Mete Çubukçu: Şimdi burada tabi iki şey söylenebilir. Hani komplo teorisinden yola çıkarsak, Hamas iktidara gelir, süreç daha keskinleşir, daha kolay saldırırız, daha kolay ezeriz. Çünkü belki ileride tartışılır yani İsrail’in dış politikası da aslında biraz tehdit üzerine, kendini düşmanla tanımlama üzerine kurulu bir dış politika. Yani düşman olacak ki İsrail de kendini var edecek.
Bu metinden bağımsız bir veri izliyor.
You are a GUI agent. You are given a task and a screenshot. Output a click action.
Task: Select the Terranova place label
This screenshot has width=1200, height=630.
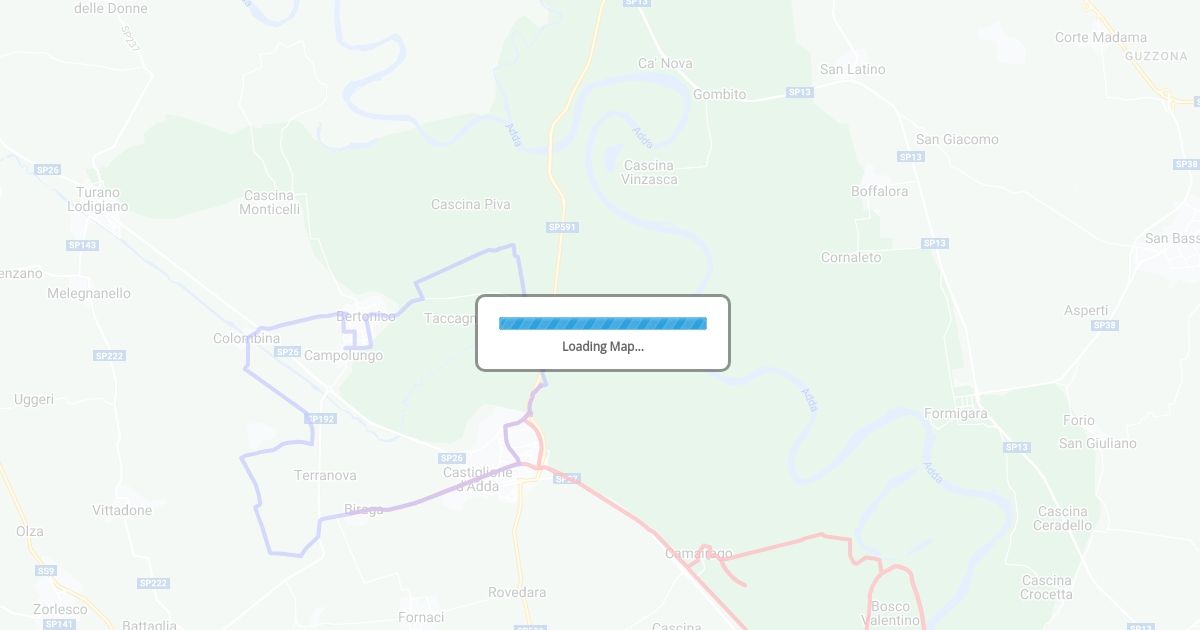(325, 475)
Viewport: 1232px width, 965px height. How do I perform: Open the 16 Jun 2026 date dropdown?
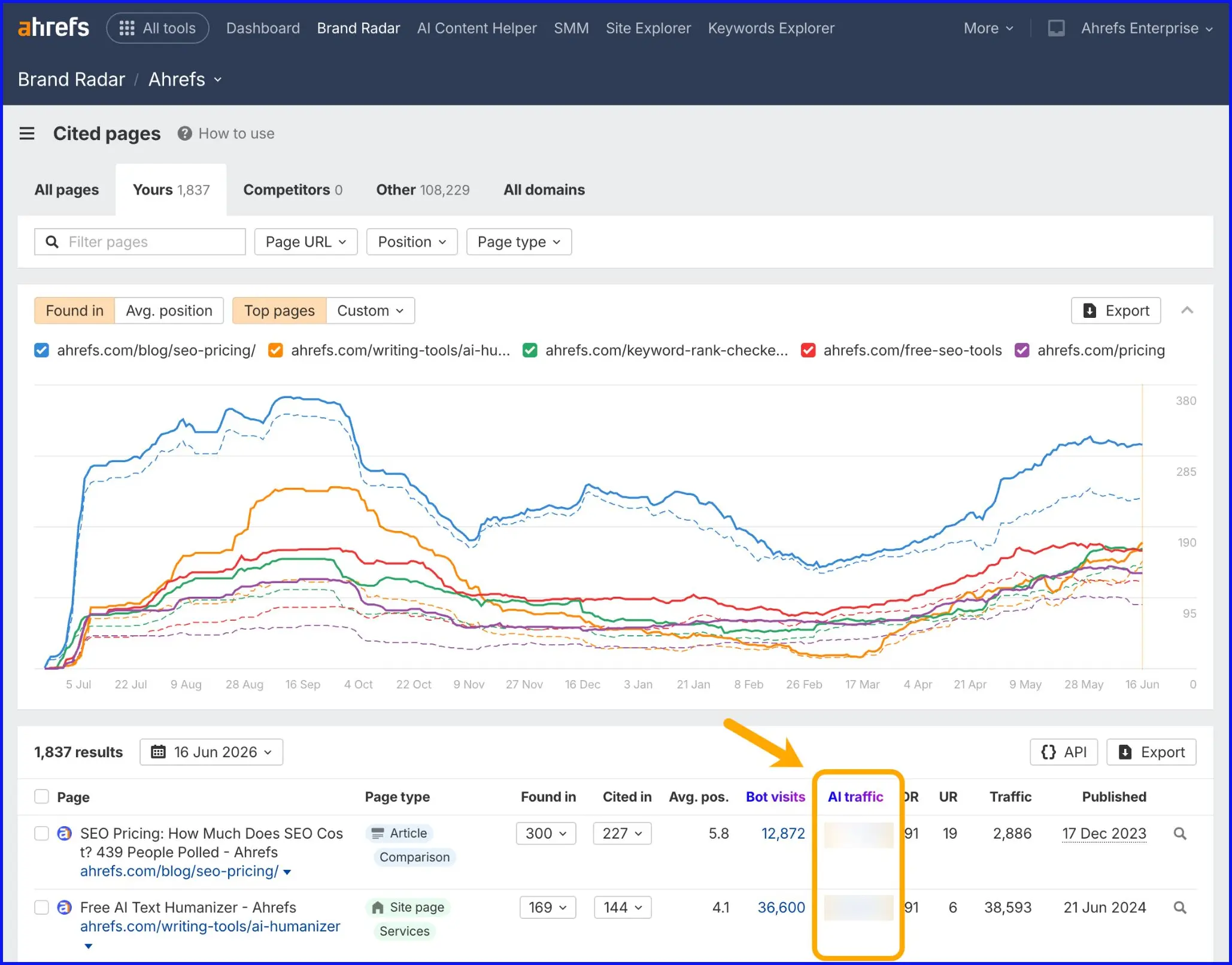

Bu hani biraz konsüprasyon da denebilir. İkincisi aslında Mahmud Abbas’ın kazanacağını ve Hamas’ın da bu şekilde daha zayıflayacağını ve ezilebileceğini düşünüyorlardı. Kamuoyu yoklamaları Mahmud Abbas’ı gösteriyordu, hatta Hamas orada feyk yaptı, yanılttı kamuoyu yoklamalarında da dendi ve o seçim hakikaten belki Ortadoğu tarihinin en demokratik, en şeffaf, bende oradaydım seçimlerde. Hiçbir hilenin karışmadığı bir seçimdi. Hamas kazandı, fakat işte Amerika’nın o dönem iddia ettiği işte sandık, demokrasi, şeffaflık kriterleri birden ortadan kalktı. Siz bizden değilsiniz ve bizim gibi düşünmüyorsunuz diyerek Hamas’ı soyutlamaya, izole etmeye başladılar. Çünkü Hamas kazandıktan sonra biz İsrail’le bugüne kadar yapılmış anlaşmaları tanımıyoruz dedi. Silahlı kanadı lağvetmeyeceğiz diyerek çıkış yaptı. Bu çıkışı yapması da normaldi, çünkü uzun yıllardır gelen bir silahlı mücadele gelenekleri var ve birden hemen yumuşak açıklama yapmaları beklenemezdi ama Hamas’a şu izin de verilmedi, daha doğrusu şu marj da tanınmadı; yani yasal siyasete çekilip, aslında yasal siyaset içinde yumuşaması, biraz daha legalize olması, törpülenmesine izin verilmedi. Aslında bu süreç denenebilirdi, bu süreç denenseydi başka bir şey çıkabilirdi ama denenmediği için açıkçası bilemiyoruz. Çünkü bir süre sonra Hamas şunu yaptı; işte Akdeniz’den Şeria’ya kadar bir işte islami Filistin devletini savunurdu. 1967 sınırlarını kabul edebileceğini söyledi bir süre sonra. Yani bir yasal siyaset platformu, tırnak içinde daha yumuşatabilir gibi görünüyordu. Buna izin verilmedi. Bütün dünya, Amerika başta olmak üzere İsrail, Avrupa Birliği hemen hemen herkes izole etti, karşısında durdu. Büyük bir ambargo başladı, işin tuhafı Filistin yönetimi de Hamas’a karşı bütün dünyanın yanında yer aldı. Dolayısıyla Filistin ikiye bölündü. Gazze’de Hamas hükümeti, Batı Şeria’da Filistin yönetimi. Söz sahibi Abbas, fakat hükümet Gazze’deki Hamas. Dolayısıyla böyle bir karmaşa başladı.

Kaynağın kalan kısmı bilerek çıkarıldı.